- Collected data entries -

__________________________________________________

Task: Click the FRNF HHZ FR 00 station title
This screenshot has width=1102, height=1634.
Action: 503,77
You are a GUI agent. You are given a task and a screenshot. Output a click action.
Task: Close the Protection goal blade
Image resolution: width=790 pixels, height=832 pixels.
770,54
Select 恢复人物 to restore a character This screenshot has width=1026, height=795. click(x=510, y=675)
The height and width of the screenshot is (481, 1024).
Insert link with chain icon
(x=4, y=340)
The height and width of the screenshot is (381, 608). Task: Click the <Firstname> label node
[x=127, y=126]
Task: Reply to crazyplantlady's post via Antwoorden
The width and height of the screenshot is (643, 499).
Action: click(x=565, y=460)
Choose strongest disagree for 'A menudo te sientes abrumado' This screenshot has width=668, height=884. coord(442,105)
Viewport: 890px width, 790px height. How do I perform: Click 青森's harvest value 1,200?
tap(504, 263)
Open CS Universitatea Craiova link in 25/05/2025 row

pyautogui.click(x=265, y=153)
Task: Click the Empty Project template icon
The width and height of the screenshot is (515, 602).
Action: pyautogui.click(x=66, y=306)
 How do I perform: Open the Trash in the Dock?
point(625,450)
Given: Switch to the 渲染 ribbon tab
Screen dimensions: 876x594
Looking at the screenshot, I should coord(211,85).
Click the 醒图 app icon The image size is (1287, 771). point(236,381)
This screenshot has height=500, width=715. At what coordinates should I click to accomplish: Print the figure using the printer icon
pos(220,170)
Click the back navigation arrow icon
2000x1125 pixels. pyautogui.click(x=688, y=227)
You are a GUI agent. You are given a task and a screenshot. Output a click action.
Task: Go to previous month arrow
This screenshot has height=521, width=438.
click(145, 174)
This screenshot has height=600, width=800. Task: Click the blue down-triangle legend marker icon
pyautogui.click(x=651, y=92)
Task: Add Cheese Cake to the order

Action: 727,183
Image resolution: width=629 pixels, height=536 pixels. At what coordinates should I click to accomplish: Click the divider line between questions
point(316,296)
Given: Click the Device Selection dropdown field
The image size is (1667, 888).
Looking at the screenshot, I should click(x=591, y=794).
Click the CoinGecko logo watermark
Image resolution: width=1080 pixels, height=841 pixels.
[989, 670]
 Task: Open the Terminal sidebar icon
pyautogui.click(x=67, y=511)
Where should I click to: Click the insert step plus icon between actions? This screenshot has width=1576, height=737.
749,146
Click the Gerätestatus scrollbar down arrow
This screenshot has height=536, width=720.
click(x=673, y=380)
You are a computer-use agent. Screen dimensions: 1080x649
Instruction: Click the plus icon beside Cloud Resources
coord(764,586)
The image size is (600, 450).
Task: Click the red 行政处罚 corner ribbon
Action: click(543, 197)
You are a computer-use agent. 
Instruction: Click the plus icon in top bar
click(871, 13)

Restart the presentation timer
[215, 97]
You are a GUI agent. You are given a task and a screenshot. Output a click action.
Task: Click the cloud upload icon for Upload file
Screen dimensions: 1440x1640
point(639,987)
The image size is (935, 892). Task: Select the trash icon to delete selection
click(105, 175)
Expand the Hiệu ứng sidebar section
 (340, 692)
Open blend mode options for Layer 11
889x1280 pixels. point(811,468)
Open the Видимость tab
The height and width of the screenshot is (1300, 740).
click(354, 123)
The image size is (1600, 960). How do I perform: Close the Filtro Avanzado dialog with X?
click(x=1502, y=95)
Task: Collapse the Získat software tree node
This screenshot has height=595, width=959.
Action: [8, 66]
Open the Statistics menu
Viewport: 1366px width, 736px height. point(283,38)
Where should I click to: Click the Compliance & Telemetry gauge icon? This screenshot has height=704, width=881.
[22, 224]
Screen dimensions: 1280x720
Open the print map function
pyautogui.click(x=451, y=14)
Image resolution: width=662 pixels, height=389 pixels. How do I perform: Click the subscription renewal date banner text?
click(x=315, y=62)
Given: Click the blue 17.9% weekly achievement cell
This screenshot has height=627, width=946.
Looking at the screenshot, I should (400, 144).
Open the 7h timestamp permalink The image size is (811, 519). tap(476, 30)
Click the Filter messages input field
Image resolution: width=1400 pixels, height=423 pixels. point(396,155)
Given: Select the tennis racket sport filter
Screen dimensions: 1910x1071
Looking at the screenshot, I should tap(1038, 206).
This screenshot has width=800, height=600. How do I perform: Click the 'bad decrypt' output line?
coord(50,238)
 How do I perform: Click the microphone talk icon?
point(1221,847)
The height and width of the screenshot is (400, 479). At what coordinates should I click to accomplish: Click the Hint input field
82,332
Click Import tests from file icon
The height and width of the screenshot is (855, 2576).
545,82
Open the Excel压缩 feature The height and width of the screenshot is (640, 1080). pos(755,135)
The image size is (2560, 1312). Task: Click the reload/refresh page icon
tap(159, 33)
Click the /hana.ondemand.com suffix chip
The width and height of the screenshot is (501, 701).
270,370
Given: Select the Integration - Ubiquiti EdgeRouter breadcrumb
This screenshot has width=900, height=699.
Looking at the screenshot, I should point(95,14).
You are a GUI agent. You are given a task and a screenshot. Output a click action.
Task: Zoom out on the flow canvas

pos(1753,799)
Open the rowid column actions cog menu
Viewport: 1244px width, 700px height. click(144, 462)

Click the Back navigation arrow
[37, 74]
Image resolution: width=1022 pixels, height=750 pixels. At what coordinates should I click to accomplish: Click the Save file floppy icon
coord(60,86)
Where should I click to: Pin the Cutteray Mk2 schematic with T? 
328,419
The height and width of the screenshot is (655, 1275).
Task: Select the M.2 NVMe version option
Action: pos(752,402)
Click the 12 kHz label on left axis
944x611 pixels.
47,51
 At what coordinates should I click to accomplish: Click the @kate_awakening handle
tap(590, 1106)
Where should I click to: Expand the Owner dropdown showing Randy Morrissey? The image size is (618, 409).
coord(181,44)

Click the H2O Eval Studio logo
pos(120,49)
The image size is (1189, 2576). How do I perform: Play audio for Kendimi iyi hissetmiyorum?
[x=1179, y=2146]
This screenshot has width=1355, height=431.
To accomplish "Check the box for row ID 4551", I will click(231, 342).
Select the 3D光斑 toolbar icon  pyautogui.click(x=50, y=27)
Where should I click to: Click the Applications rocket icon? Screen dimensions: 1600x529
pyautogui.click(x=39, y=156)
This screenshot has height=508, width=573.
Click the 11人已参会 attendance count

__________________________________________________

Only the lines that contain the string "computer" should be copied from the entries above.

- Response area -
You are a computer-use agent. Screen dimensions: 1080x649
You are a computer-use agent. 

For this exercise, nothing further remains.